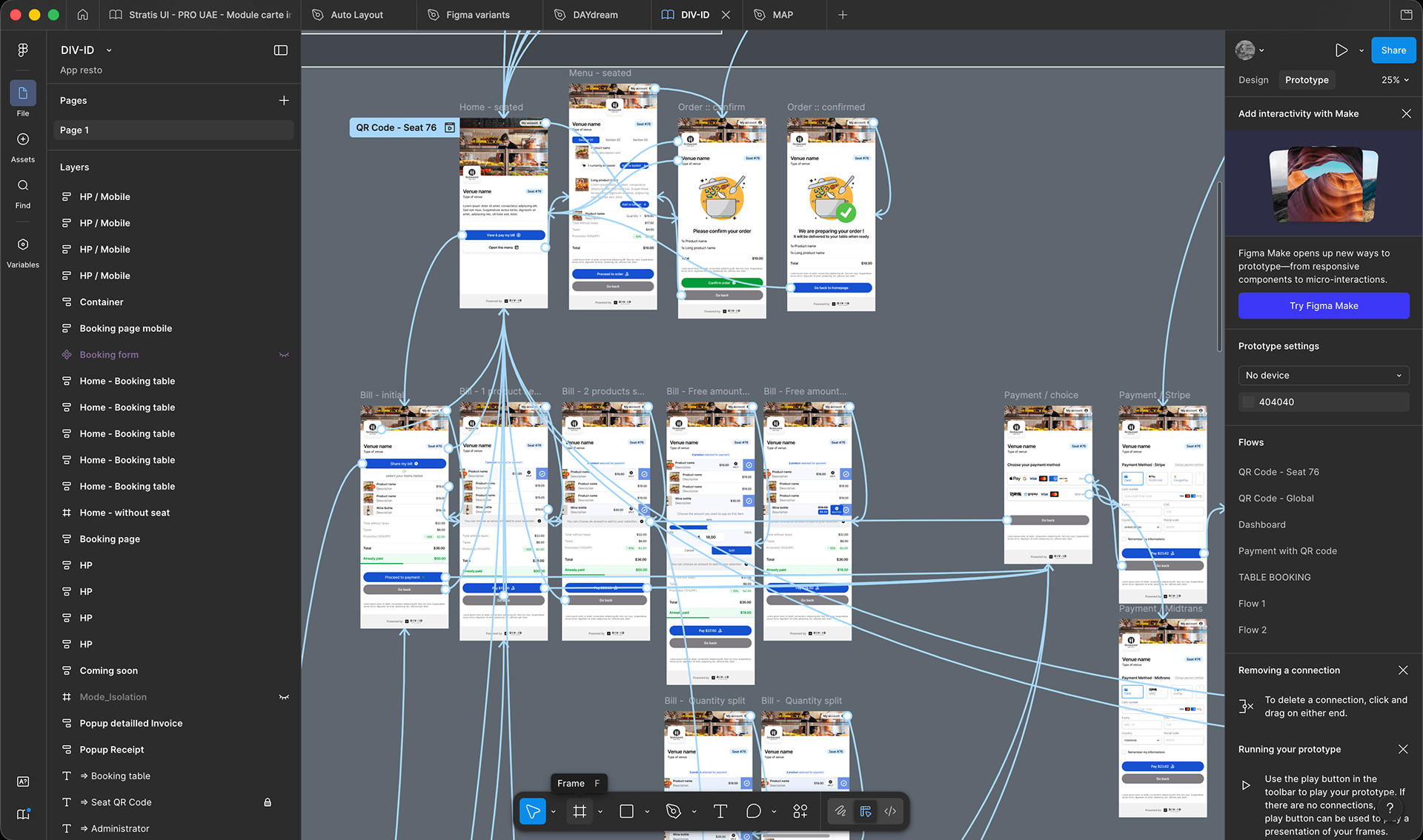Screen dimensions: 1423x840
Task: Switch to Dev Mode code icon
Action: click(890, 811)
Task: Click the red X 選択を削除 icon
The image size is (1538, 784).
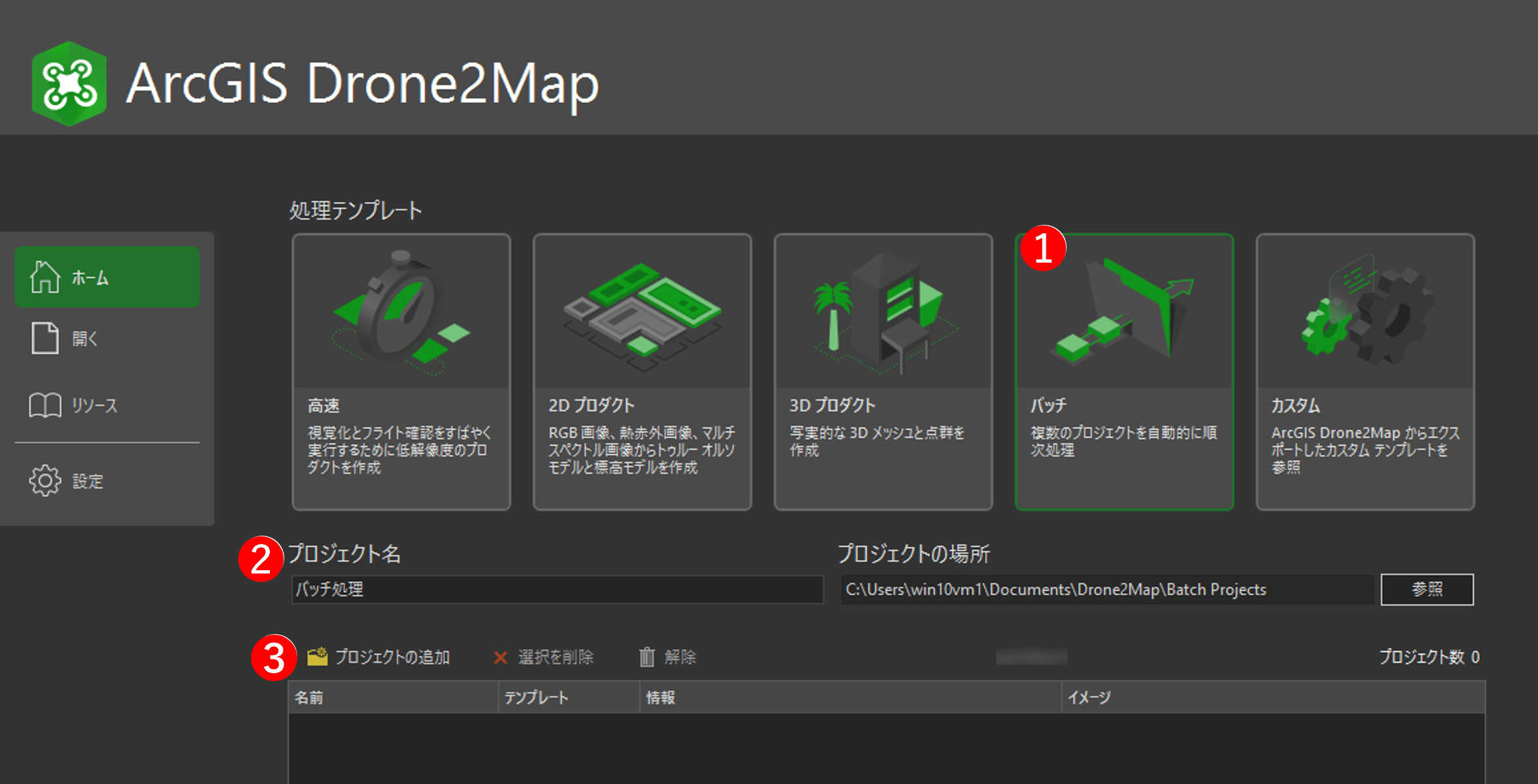Action: click(500, 657)
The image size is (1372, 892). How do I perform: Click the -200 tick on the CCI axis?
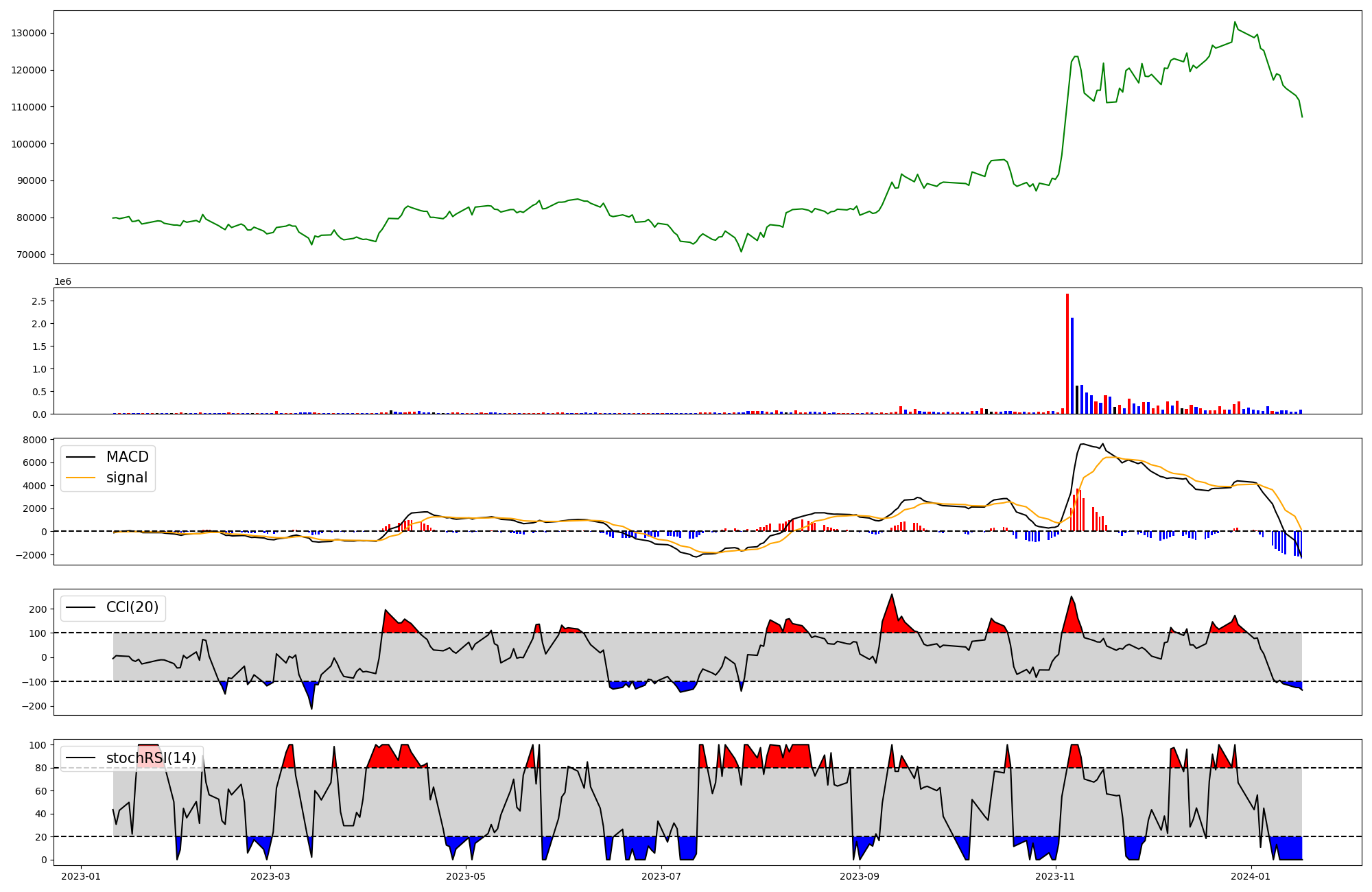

Task prompt: Every picture stays out; reproduce exactly the lines from the one with "Task: Click the red X 選択を削除 icon" through the last line of the data above.

Output for this exercise:
Task: Click the red X 選択を削除 icon
The image size is (1538, 784).
Action: click(500, 657)
The image size is (1372, 892). How do I perform: Click the -200 tick on the CCI axis?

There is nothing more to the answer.